┌──

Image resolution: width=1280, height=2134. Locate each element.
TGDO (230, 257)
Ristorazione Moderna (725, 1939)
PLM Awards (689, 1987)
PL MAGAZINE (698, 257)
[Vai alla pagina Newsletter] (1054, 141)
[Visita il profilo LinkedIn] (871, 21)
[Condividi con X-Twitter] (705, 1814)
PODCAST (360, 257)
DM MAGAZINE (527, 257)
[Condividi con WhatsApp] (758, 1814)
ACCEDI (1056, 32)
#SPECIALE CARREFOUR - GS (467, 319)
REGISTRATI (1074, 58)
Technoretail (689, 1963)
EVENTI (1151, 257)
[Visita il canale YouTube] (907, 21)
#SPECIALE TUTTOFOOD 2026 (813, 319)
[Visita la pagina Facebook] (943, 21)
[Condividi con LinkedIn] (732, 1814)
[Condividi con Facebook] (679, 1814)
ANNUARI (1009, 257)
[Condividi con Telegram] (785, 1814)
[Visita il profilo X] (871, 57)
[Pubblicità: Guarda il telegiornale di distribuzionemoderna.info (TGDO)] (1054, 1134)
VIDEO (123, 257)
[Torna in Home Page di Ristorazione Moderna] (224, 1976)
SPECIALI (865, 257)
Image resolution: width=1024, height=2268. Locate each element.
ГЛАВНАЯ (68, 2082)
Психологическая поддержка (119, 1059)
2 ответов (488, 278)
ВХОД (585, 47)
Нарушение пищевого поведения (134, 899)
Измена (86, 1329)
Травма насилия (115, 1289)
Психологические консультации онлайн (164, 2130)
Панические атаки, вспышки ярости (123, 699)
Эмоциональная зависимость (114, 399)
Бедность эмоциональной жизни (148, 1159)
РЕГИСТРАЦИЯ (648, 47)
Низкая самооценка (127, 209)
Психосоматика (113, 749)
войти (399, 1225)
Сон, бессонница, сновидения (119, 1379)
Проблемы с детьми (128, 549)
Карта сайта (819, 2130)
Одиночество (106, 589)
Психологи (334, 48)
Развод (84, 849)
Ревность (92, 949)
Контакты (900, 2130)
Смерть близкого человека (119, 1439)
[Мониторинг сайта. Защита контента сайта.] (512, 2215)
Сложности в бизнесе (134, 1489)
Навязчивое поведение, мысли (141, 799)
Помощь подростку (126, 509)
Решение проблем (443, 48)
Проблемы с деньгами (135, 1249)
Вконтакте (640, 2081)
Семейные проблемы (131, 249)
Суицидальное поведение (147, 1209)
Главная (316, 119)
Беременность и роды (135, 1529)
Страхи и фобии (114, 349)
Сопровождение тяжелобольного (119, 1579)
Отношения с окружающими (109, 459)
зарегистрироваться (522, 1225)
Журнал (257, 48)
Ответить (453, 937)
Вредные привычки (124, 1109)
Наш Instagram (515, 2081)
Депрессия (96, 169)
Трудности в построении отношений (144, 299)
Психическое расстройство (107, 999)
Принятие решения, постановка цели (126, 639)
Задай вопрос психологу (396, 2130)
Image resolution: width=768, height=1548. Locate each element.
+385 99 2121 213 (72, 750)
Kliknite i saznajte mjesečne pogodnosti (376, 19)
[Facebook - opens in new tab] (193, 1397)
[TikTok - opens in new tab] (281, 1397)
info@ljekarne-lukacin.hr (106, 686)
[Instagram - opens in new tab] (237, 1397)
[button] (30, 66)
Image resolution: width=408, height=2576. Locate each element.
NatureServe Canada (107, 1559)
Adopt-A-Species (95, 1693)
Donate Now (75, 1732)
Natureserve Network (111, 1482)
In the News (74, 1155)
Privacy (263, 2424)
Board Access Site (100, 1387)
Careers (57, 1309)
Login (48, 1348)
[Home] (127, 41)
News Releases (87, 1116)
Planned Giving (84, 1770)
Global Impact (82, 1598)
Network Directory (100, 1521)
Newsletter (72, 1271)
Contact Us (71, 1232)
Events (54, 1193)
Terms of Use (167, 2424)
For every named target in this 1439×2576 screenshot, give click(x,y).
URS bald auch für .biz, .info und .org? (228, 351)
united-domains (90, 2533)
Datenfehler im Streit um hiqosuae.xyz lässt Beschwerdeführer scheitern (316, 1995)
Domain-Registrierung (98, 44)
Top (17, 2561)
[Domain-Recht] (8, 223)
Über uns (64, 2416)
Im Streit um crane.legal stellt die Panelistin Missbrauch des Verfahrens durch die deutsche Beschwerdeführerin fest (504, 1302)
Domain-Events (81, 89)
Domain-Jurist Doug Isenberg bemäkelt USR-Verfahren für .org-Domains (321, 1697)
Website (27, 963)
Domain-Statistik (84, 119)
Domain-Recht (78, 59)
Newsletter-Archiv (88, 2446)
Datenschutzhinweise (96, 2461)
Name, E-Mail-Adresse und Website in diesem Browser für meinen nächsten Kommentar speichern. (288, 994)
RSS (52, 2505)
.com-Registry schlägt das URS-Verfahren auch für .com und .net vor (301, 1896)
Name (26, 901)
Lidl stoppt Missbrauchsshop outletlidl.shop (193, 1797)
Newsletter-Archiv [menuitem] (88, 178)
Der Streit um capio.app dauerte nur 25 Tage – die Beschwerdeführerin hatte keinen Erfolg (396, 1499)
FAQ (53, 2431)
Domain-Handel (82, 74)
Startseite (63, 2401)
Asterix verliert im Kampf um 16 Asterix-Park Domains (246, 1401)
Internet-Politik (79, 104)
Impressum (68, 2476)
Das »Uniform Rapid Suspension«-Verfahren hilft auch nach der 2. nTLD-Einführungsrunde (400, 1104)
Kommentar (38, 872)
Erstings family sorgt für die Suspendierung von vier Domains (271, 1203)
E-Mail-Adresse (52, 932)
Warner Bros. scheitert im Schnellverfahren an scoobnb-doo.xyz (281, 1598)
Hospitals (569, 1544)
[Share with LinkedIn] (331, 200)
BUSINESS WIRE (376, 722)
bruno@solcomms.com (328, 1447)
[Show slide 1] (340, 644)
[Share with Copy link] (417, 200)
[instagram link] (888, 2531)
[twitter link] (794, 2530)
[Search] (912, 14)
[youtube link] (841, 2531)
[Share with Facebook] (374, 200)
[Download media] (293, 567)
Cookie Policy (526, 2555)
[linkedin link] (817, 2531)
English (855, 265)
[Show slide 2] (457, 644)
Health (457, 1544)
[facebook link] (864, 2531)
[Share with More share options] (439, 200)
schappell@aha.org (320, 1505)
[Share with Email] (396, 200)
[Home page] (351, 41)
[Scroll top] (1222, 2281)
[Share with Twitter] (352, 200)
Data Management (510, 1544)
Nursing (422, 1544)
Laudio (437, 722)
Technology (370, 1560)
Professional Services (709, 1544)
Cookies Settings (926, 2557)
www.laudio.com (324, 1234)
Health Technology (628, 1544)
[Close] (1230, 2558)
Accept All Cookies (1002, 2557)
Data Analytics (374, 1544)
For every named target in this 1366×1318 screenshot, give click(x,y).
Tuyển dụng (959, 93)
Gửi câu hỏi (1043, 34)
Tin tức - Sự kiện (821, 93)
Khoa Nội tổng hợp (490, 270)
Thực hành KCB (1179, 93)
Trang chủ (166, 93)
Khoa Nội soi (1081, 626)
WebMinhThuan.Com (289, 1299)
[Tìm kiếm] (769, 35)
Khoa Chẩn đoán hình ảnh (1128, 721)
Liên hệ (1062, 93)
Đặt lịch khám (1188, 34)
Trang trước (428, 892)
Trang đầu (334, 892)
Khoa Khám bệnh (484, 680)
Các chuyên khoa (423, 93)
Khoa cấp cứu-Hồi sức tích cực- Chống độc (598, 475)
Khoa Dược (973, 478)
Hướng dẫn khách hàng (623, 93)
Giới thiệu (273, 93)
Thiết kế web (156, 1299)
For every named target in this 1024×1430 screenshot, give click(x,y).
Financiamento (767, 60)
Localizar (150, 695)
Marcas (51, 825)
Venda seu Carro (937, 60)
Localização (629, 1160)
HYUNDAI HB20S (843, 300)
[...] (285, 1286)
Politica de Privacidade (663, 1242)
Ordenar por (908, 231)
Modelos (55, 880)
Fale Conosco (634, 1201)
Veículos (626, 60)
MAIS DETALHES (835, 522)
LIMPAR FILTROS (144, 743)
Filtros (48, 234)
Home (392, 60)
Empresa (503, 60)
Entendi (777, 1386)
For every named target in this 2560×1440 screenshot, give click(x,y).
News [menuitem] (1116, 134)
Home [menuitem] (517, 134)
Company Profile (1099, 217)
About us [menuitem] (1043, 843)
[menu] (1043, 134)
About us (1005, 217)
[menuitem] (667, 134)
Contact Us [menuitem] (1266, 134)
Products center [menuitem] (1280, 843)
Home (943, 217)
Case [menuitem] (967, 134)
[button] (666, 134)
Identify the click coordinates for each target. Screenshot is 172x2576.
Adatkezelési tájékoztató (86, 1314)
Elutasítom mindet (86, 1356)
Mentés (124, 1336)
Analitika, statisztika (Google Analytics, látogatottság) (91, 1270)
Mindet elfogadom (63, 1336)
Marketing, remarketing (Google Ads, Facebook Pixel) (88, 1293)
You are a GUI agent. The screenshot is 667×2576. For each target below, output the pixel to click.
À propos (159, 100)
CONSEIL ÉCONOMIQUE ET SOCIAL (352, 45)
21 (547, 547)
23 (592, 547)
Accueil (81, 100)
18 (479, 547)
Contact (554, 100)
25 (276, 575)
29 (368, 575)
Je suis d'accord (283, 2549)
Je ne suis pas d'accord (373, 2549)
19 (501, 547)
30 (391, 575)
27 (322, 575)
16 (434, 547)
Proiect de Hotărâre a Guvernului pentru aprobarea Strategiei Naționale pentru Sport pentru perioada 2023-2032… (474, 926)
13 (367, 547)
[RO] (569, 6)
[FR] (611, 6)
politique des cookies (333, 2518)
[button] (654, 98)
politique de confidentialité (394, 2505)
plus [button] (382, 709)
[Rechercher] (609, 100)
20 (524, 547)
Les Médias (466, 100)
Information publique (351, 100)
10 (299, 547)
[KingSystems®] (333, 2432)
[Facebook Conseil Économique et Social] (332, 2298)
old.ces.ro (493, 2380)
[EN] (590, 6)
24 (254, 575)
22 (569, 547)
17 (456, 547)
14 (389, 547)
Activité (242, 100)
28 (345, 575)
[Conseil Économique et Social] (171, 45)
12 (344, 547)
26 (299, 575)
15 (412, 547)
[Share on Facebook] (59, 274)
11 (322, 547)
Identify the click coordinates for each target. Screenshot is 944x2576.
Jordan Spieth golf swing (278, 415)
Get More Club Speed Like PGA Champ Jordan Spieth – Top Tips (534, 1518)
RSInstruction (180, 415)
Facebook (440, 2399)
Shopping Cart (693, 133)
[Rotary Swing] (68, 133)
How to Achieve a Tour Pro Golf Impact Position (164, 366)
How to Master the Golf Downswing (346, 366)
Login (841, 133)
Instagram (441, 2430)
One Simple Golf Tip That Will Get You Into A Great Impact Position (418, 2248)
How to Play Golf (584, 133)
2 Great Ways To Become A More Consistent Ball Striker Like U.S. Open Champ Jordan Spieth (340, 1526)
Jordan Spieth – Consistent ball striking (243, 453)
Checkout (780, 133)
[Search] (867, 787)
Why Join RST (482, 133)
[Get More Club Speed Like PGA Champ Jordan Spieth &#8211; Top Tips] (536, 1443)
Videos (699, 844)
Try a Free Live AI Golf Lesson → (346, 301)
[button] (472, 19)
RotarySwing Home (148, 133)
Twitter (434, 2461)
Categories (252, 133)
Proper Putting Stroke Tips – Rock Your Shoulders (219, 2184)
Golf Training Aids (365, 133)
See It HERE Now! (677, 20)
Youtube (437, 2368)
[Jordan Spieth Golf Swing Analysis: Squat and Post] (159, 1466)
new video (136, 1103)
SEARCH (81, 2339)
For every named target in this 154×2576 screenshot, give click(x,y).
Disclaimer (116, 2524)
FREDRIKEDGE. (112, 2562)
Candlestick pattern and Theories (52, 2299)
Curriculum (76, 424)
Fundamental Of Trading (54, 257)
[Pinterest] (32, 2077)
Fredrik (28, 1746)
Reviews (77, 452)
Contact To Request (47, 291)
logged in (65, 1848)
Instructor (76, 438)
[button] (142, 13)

└──

_PROBLEM TO WORK ON_
Restate the entries above word for word, beginning with their first line and ending with the line holding "DM MAGAZINE (527, 257)"; omit everything else.

_TASK SOLUTION_
Image resolution: width=1280, height=2134. Locate each element.
TGDO (230, 257)
Ristorazione Moderna (725, 1939)
PLM Awards (689, 1987)
PL MAGAZINE (698, 257)
[Vai alla pagina Newsletter] (1054, 141)
[Visita il profilo LinkedIn] (871, 21)
[Condividi con X-Twitter] (705, 1814)
PODCAST (360, 257)
DM MAGAZINE (527, 257)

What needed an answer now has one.